Anoreksia dalam waktu singkat biasanya menyertai hampir semua penyakit tiba-tiba (akut). Anoreksia jangka panjang (kronis) biasanya hanya terjadi pada orang-orang dengan gangguan serius, seperti kanker, AIDS, penyakit paru-paru kronis, dan gagal jantung, ginjal, atau hati yang parah. Gangguan yang memengaruhi bagian otak yang mengatur nafsu makan juga dapat menyebabkan anoreksia.
Anoreksia banyak terjadi pada orang-orang yang sekarat.
Beberapa obat-obatan, seperti digoksin, fluoksetin, kuinidin, dan hidralazin, menyebabkan anoreksia.
Paling sering, anoreksia terjadi pada orang yang diketahui mengalami gangguan yang mendasari. Anoreksia kronis yang tidak dapat dijelaskan merupakan sinyal bagi dokter bahwa ada yang salah. Evaluasi menyeluruh terhadap gejala orang tersebut dan pemeriksaan fisik yang lengkap sering kali menunjukkan penyebab dan membantu dokter memutuskan tes mana yang diperlukan.
Penyebab yang mendasari diperlakukan semaksimal mungkin.

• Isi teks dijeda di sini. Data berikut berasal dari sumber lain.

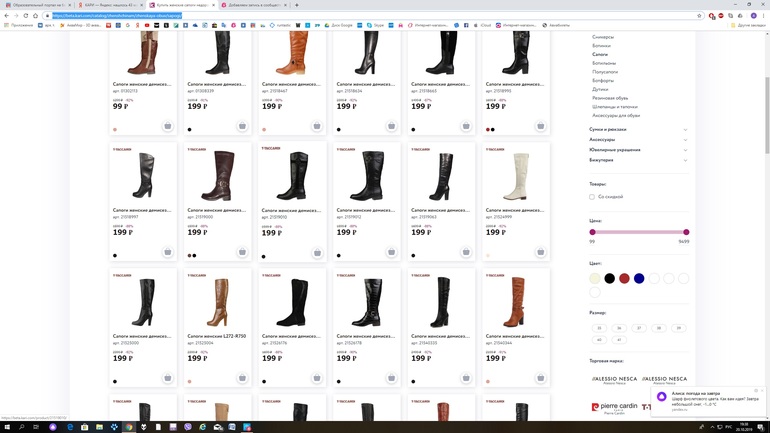Enable the 'Со скидкой' checkbox
This screenshot has height=433, width=770.
[592, 197]
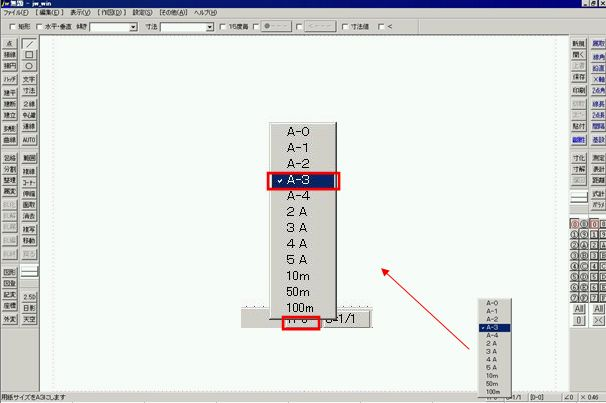Viewport: 606px width, 403px height.
Task: Click the 文字 text tool button
Action: (30, 79)
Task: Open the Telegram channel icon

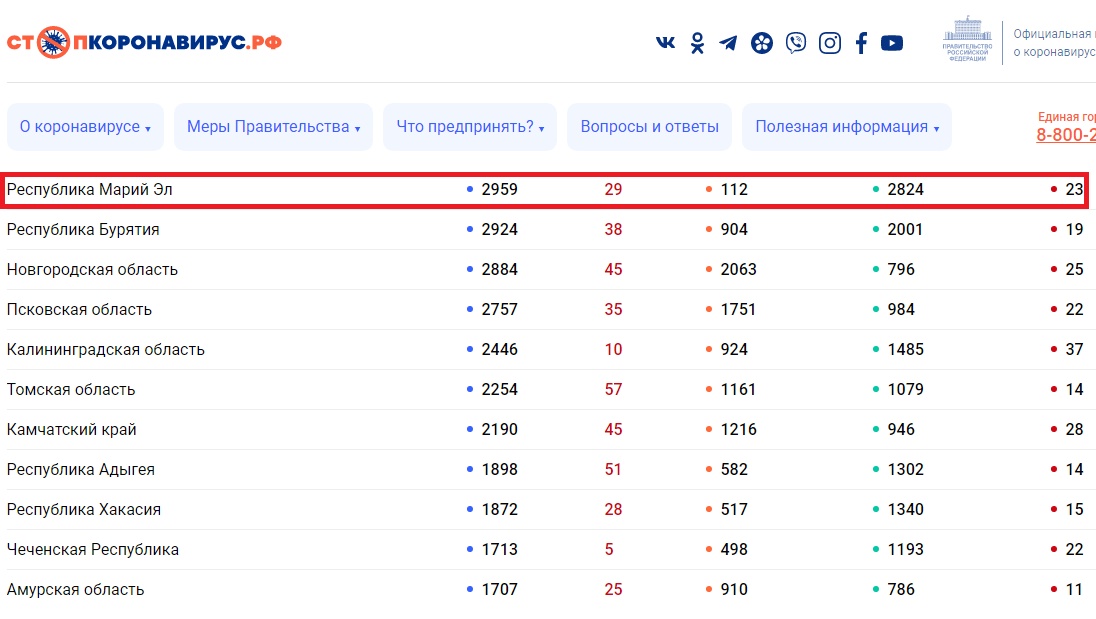Action: pos(728,43)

Langkah-langkah yang dapat membantu meningkatkan keinginan makan seseorang, termasuk menyediakan makanan favorit, jadwal makan yang fleksibel, dan, jika orang tersebut menginginkannya, sejumlah kecil minuman beralkohol disajikan 30 menit sebelum makan. Dalam situasi tertentu, dokter dapat menggunakan obat-obatan, seperti siproheptadina, kortikosteroid dosis rendah, megestrol, dan dronabinol, untuk membantu menstimulasi nafsu makan.